*Aim*. Could you pull out each of the rows below and reproduce every line word for word, with nothing added or changed?

=== Entries supplied ===

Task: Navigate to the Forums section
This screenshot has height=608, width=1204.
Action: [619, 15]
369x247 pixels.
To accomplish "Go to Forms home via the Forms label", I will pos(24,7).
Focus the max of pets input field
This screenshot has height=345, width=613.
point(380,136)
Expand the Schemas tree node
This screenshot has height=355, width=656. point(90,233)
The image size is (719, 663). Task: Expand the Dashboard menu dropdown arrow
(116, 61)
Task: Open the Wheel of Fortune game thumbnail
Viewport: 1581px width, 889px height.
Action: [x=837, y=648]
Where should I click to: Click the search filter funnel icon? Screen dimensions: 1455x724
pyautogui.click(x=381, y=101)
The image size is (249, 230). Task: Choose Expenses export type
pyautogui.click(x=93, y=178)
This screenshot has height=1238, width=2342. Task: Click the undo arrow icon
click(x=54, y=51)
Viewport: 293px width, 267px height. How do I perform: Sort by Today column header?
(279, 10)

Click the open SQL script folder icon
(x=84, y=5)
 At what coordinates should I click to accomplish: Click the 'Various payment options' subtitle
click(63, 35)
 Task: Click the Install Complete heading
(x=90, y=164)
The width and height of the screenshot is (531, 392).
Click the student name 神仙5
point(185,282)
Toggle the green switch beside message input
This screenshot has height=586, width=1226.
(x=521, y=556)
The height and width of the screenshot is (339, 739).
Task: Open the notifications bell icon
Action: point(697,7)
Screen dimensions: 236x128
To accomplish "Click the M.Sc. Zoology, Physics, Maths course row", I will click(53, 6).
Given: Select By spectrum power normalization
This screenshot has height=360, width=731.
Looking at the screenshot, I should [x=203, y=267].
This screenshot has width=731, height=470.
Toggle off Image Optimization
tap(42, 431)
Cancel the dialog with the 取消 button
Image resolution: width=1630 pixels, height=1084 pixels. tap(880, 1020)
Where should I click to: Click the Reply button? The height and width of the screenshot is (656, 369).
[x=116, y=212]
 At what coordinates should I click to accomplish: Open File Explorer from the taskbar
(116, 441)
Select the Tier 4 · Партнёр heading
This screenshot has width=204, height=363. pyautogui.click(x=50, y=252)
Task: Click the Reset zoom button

===

*Solved problem*.
Task: Navigate to the Forums section
This screenshot has height=608, width=1204.
Action: [619, 15]
369x247 pixels.
To accomplish "Go to Forms home via the Forms label", I will pos(24,7).
Focus the max of pets input field
This screenshot has height=345, width=613.
point(380,136)
Expand the Schemas tree node
This screenshot has height=355, width=656. point(90,233)
The image size is (719, 663). Task: Expand the Dashboard menu dropdown arrow
(116, 61)
Task: Open the Wheel of Fortune game thumbnail
Viewport: 1581px width, 889px height.
Action: [x=837, y=648]
Where should I click to: Click the search filter funnel icon? Screen dimensions: 1455x724
pyautogui.click(x=381, y=101)
The image size is (249, 230). Task: Choose Expenses export type
pyautogui.click(x=93, y=178)
This screenshot has height=1238, width=2342. Task: Click the undo arrow icon
click(x=54, y=51)
Viewport: 293px width, 267px height. How do I perform: Sort by Today column header?
(279, 10)

Click the open SQL script folder icon
(x=84, y=5)
 At what coordinates should I click to accomplish: Click the 'Various payment options' subtitle
click(63, 35)
 Task: Click the Install Complete heading
(x=90, y=164)
The width and height of the screenshot is (531, 392).
Click the student name 神仙5
point(185,282)
Toggle the green switch beside message input
This screenshot has height=586, width=1226.
(x=521, y=556)
The height and width of the screenshot is (339, 739).
Task: Open the notifications bell icon
Action: point(697,7)
Screen dimensions: 236x128
To accomplish "Click the M.Sc. Zoology, Physics, Maths course row", I will click(53, 6).
Given: Select By spectrum power normalization
This screenshot has height=360, width=731.
Looking at the screenshot, I should [x=203, y=267].
This screenshot has width=731, height=470.
Toggle off Image Optimization
tap(42, 431)
Cancel the dialog with the 取消 button
Image resolution: width=1630 pixels, height=1084 pixels. tap(880, 1020)
Where should I click to: Click the Reply button? The height and width of the screenshot is (656, 369).
[x=116, y=212]
 At what coordinates should I click to accomplish: Open File Explorer from the taskbar
(116, 441)
Select the Tier 4 · Партнёр heading
This screenshot has width=204, height=363. pyautogui.click(x=50, y=252)
Task: Click the Reset zoom button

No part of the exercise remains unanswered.